[ASSIGNMENT] Could every entry be set down once more, exactly as given?

—————

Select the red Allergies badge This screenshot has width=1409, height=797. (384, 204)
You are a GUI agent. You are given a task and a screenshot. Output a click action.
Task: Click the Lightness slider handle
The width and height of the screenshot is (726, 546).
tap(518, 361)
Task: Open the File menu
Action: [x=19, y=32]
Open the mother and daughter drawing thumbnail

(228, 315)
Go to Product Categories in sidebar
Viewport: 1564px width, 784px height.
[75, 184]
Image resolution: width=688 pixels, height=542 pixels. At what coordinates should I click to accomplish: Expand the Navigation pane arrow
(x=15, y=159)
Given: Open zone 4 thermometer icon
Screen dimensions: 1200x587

—————

[RESPONSE AREA]
Select the red Allergies badge This screenshot has width=1409, height=797. (384, 204)
You are a GUI agent. You are given a task and a screenshot. Output a click action.
Task: Click the Lightness slider handle
The width and height of the screenshot is (726, 546).
tap(518, 361)
Task: Open the File menu
Action: [x=19, y=32]
Open the mother and daughter drawing thumbnail

(228, 315)
Go to Product Categories in sidebar
Viewport: 1564px width, 784px height.
[75, 184]
Image resolution: width=688 pixels, height=542 pixels. At what coordinates should I click to accomplish: Expand the Navigation pane arrow
(x=15, y=159)
Given: Open zone 4 thermometer icon
Screen dimensions: 1200x587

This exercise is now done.